Passage provided:

|---|

ZIZANIA AQUATICAWILD RICE is not actually rice. It’s an aquatic grass that grows wild in the thousands of lakes and ponds of the upper Midwest region of America. Early French explorers saw it growing in the water and called it rice.
Traditionally, the grain—called manomi—was harvested as a staple food by Native Americans of the Ojibway tribe and other nearby tribes of what are now Minnesota, Wisconsin, and Michigan. It sustained them over the long winters.
Harvesting the grain from the wild traditionally is done by two people in a canoe. One guides and propels the canoe through the stand of rice plants, the other has two sticks, one in each hand. One stick is used to sweep the seedheads over the canoe, the other to rap the seedheads so the grains fall into the canoe. Commercially grown wild rice uses modern harvesting equipment. California is now the world’s production leader of the grain, where it’s grown in the waters of the Sacramento River delta.
Until the 1970s, wild rice was expensive because it was all harvested wild from the Great Lakes regions. Then commercial growing began in order to satisfy the huge demand. That makes wild rice the only grass grain domesticated in historical (rather than prehistoric) times.
THE ORGANIC FACTOR
Even commercial growers plant wild rice in natural settings, and so it’s almost natural, if not certified organic.

|---|

Tasks to carry out:
A) Answer these questions from the passage on wild rice, giving one answer per line:
(i) What did early French explorers call the plant when they saw it growing in the water?
(ii) How many people traditionally harvest the grain from a canoe?
(iii) Which state is now the world's production leader of the grain?
B) For each statement, say whether the passage on wild rice agrees with it. Answer yes or no and quote the words that decide it.
(i) Before the 1970s, wild rice was costly because all of it was harvested wild.
(ii) Commercial growers plant wild rice in artificial settings.
(iii) Commercially grown wild rice is harvested with modern equipment.

Provided material:
|---|

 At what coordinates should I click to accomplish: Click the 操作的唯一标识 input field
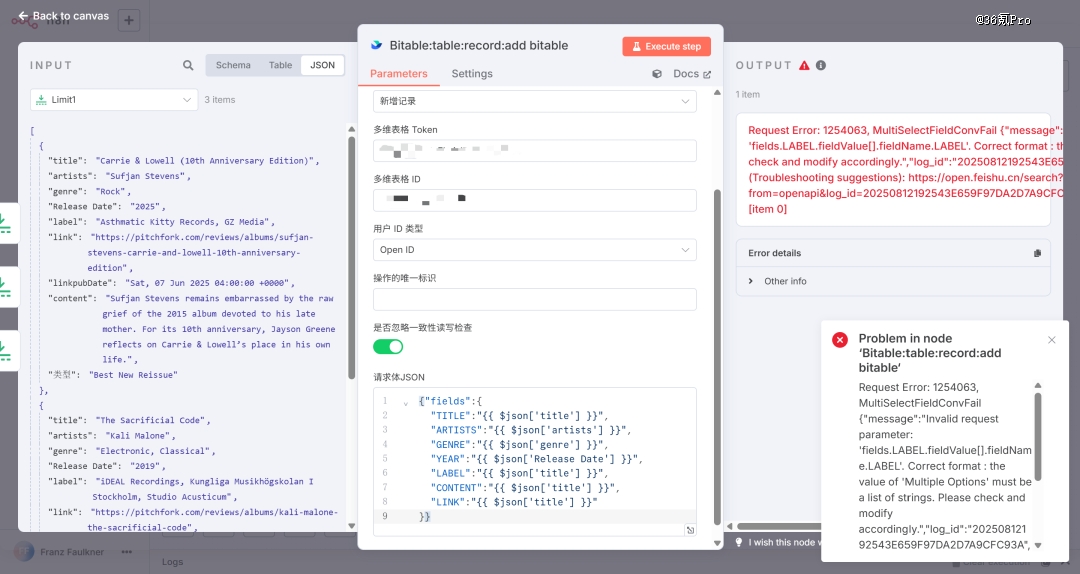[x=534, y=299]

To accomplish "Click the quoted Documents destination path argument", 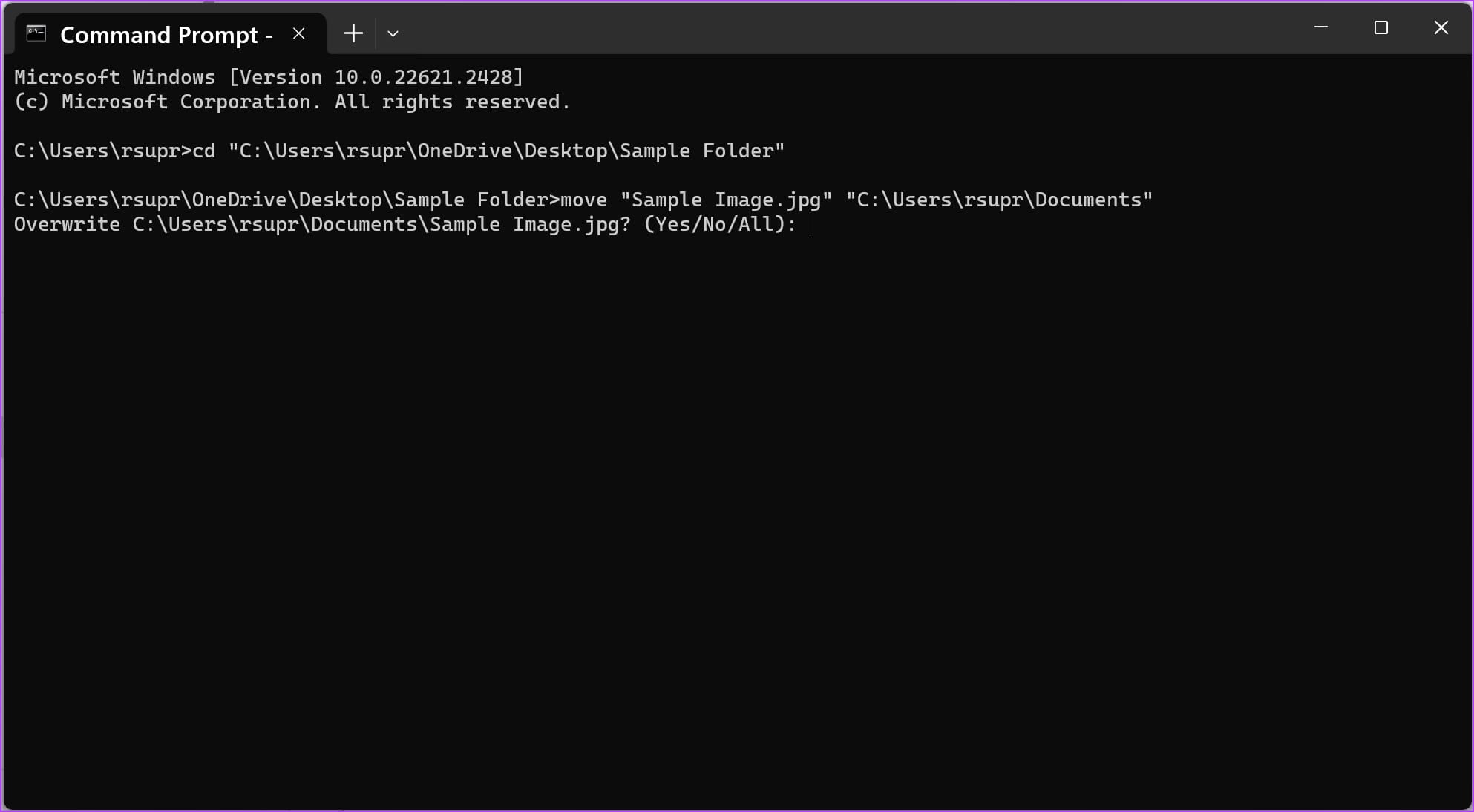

|---|

Answers:
A)
(i) Rice
(ii) Two
(iii) California

B)
(i) Yes: "Until the 1970s, wild rice was expensive because it was all harvested wild from the Great Lakes regions."
(ii) No: "Even commercial growers plant wild rice in natural settings"
(iii) Yes: "Commercially grown wild rice uses modern harvesting equipment."